KUALA LUMPUR, Aug 15 — Malaysia’s altered stance to China and its Belt and Road Initiative post-general election will expose more local firms to virtual attacks, said cyber security firm FireEye.

It noted that the new Malaysian government has stated its intention to terminate or at least postpone several local infrastructure projects previously awarded to Chinese firms.

FireEye said its analysts have observed a pattern of China-based groups and others targeting organisations with links to the Belt & Road initiative.

It also suspects China-based groups of engaging in systematic cyber espionage operations against close allies in South-east Asia.

 “Malaysia’s new government has called for renegotiation of the terms of some Belt & Road projects, which is likely to generate some uncertainty in parties interested in the outcome of these projects and other regional developments.

“We expect espionage activity against Malaysian organisations will increase in an attempt to gain insight into current events,” said Sandra Joyce, vice president and head of global intelligence operations at FireEye.

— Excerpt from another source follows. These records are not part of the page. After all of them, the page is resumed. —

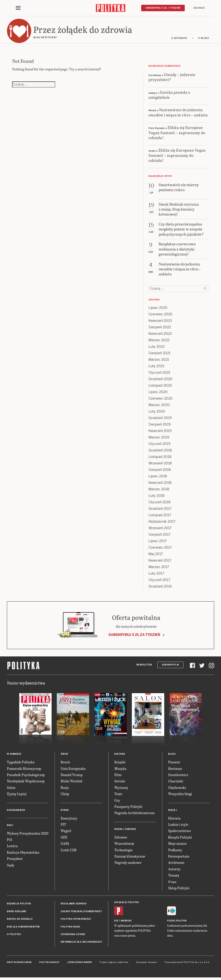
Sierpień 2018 (159, 471)
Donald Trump (72, 776)
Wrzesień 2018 (160, 465)
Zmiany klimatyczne (130, 857)
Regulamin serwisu (73, 905)
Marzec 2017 (159, 568)
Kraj (10, 826)
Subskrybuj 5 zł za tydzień (134, 636)
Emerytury (69, 819)
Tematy (173, 876)
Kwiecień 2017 (160, 562)
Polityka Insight (49, 963)
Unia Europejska (73, 770)
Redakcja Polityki (19, 905)
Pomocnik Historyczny (24, 770)
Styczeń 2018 (159, 504)
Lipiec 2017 (157, 542)
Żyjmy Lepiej (17, 795)
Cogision (112, 963)
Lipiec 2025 (158, 309)
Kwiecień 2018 (160, 484)
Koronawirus (16, 811)
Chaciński (176, 782)
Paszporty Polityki (128, 808)
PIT (63, 826)
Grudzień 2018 (160, 452)
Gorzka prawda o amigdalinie (169, 96)
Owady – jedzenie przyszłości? (172, 78)
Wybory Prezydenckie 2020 (27, 834)
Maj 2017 (156, 555)
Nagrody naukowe (128, 864)
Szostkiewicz (178, 776)
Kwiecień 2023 (160, 322)
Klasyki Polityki (180, 838)
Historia (174, 819)
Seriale (120, 782)
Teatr (118, 795)
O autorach (179, 39)
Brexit (65, 763)
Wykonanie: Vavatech (146, 963)
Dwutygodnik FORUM (19, 963)
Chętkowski (177, 789)
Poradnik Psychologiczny (26, 776)
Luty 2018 (156, 497)
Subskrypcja (170, 666)
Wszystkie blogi (180, 795)
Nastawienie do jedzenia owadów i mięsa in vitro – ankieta (178, 113)
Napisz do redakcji (19, 920)
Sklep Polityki (179, 889)
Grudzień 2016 (160, 588)
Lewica (12, 847)
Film (118, 776)
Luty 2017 (156, 575)
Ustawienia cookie (73, 935)
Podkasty (175, 851)
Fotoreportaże (179, 857)
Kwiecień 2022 (160, 335)
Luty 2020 (157, 413)
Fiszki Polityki (177, 922)
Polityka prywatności (76, 920)
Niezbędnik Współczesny (25, 782)
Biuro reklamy (17, 913)
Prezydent (15, 860)
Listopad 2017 (160, 517)
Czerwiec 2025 (160, 316)
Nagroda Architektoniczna (134, 814)
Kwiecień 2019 (160, 432)
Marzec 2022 (159, 342)
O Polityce (14, 935)
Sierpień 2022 (159, 329)
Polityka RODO (70, 928)
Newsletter (144, 666)
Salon (11, 789)
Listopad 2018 (160, 458)
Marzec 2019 (159, 439)
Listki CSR (68, 851)
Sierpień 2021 (159, 355)
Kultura (120, 755)
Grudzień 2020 (160, 380)
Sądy (10, 866)
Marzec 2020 (159, 406)
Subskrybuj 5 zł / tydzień (163, 8)
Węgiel (66, 832)
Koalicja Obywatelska (23, 853)
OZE (64, 838)
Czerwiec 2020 (161, 400)
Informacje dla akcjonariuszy (81, 943)
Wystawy (121, 789)
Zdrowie (121, 838)
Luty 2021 (156, 368)
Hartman (175, 770)
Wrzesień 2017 (160, 530)
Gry (117, 801)
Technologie (124, 851)
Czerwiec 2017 (160, 549)
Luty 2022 (156, 348)
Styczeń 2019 (159, 445)
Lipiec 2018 (157, 478)
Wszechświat (124, 845)
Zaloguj (199, 8)
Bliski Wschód (71, 782)
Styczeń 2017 (159, 581)
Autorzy (174, 870)
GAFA (65, 845)
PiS (10, 841)
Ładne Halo (123, 963)
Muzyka (120, 770)
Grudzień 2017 (160, 510)
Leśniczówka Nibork (79, 963)
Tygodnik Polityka (21, 763)
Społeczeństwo (180, 832)
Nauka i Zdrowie (125, 830)
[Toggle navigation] (18, 8)
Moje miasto (177, 845)
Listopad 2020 (160, 387)
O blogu (204, 39)
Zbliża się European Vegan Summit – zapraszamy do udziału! (177, 134)
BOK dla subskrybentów (23, 928)
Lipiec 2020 (158, 393)
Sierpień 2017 (159, 536)
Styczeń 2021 (159, 374)
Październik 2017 (162, 523)
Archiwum (176, 864)
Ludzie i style (178, 826)
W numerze (14, 755)
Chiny (65, 795)
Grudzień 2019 (160, 419)
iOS (116, 922)
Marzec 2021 (159, 361)
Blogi (172, 755)
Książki (120, 763)
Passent (174, 763)
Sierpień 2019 (159, 426)
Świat (64, 755)
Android (126, 922)
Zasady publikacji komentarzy (81, 913)
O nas (172, 883)
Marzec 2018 (159, 491)
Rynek (65, 811)
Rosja (65, 789)
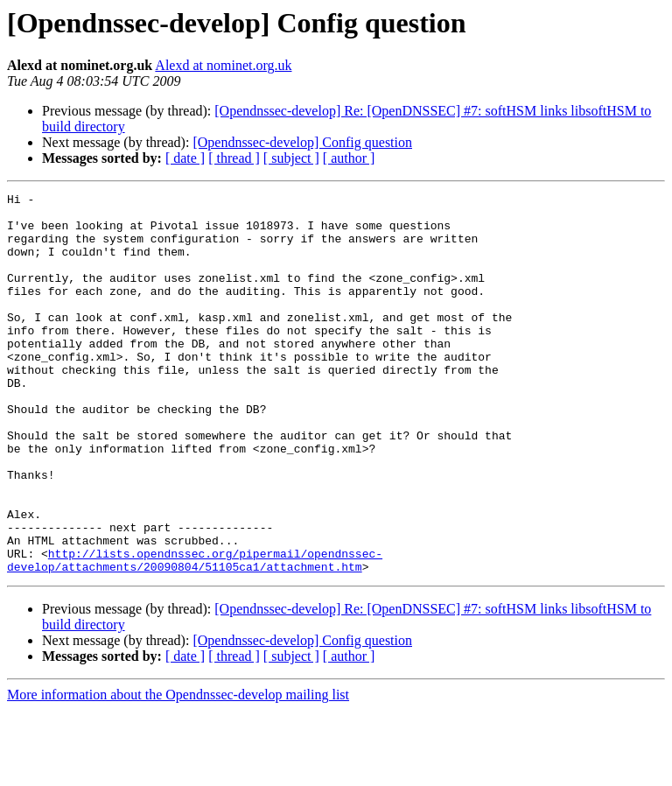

The Belt and Road Initiative is an ambitious, multi-year project across Asia, Europe, the Middle East, and Africa to develop a land and maritime trade network that will project China’s influence across the greater region.

Based on historical activity, it said those that may be targeted include regional governments, academia, think tanks and those involved in the transportation, construction, manufacturing, energy, mining, and finance sectors.